WHAT IS REQUIRED
Provide the data again exactly, including every line that follows.

SUPPLIED DATA
##########

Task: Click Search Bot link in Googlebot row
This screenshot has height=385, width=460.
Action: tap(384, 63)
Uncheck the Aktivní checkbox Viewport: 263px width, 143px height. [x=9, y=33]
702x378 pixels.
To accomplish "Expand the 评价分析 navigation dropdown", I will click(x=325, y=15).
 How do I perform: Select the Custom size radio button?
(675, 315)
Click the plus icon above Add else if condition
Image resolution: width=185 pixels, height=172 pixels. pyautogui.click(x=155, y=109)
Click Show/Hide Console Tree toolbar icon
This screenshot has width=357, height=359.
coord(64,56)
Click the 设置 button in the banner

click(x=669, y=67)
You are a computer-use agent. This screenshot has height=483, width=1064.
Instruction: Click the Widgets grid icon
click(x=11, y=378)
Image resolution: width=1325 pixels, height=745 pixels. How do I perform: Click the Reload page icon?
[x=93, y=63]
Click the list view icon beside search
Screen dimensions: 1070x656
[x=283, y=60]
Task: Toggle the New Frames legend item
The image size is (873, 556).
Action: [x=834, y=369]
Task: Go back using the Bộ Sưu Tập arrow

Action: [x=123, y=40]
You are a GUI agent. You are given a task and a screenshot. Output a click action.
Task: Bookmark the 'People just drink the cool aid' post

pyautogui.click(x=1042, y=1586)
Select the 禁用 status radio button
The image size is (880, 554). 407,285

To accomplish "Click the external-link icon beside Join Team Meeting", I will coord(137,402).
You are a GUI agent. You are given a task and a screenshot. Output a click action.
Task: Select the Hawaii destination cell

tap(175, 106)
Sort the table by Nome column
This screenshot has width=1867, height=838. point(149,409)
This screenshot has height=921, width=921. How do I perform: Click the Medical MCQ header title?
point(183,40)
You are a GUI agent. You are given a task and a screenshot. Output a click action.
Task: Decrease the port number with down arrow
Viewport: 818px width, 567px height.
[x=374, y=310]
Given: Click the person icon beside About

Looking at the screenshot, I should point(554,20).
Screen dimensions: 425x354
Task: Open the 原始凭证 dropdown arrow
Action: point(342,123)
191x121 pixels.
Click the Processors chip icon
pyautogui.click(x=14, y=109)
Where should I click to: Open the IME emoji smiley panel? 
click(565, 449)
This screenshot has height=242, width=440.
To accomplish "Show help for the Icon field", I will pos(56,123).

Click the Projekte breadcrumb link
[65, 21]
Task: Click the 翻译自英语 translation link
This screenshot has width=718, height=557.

##########

SOLUTION TO THE PROBLEM
Task: Click Search Bot link in Googlebot row
This screenshot has height=385, width=460.
Action: tap(384, 63)
Uncheck the Aktivní checkbox Viewport: 263px width, 143px height. [x=9, y=33]
702x378 pixels.
To accomplish "Expand the 评价分析 navigation dropdown", I will click(x=325, y=15).
 How do I perform: Select the Custom size radio button?
(675, 315)
Click the plus icon above Add else if condition
Image resolution: width=185 pixels, height=172 pixels. pyautogui.click(x=155, y=109)
Click Show/Hide Console Tree toolbar icon
This screenshot has width=357, height=359.
coord(64,56)
Click the 设置 button in the banner

click(x=669, y=67)
You are a computer-use agent. This screenshot has height=483, width=1064.
Instruction: Click the Widgets grid icon
click(x=11, y=378)
Image resolution: width=1325 pixels, height=745 pixels. How do I perform: Click the Reload page icon?
[x=93, y=63]
Click the list view icon beside search
Screen dimensions: 1070x656
[x=283, y=60]
Task: Toggle the New Frames legend item
The image size is (873, 556).
Action: [x=834, y=369]
Task: Go back using the Bộ Sưu Tập arrow

Action: [x=123, y=40]
You are a GUI agent. You are given a task and a screenshot. Output a click action.
Task: Bookmark the 'People just drink the cool aid' post

pyautogui.click(x=1042, y=1586)
Select the 禁用 status radio button
The image size is (880, 554). 407,285

To accomplish "Click the external-link icon beside Join Team Meeting", I will coord(137,402).
You are a GUI agent. You are given a task and a screenshot. Output a click action.
Task: Select the Hawaii destination cell

tap(175, 106)
Sort the table by Nome column
This screenshot has width=1867, height=838. point(149,409)
This screenshot has height=921, width=921. How do I perform: Click the Medical MCQ header title?
point(183,40)
You are a GUI agent. You are given a task and a screenshot. Output a click action.
Task: Decrease the port number with down arrow
Viewport: 818px width, 567px height.
[x=374, y=310]
Given: Click the person icon beside About

Looking at the screenshot, I should point(554,20).
Screen dimensions: 425x354
Task: Open the 原始凭证 dropdown arrow
Action: point(342,123)
191x121 pixels.
Click the Processors chip icon
pyautogui.click(x=14, y=109)
Where should I click to: Open the IME emoji smiley panel? 
click(565, 449)
This screenshot has height=242, width=440.
To accomplish "Show help for the Icon field", I will pos(56,123).

Click the Projekte breadcrumb link
[65, 21]
Task: Click the 翻译自英语 translation link
This screenshot has width=718, height=557.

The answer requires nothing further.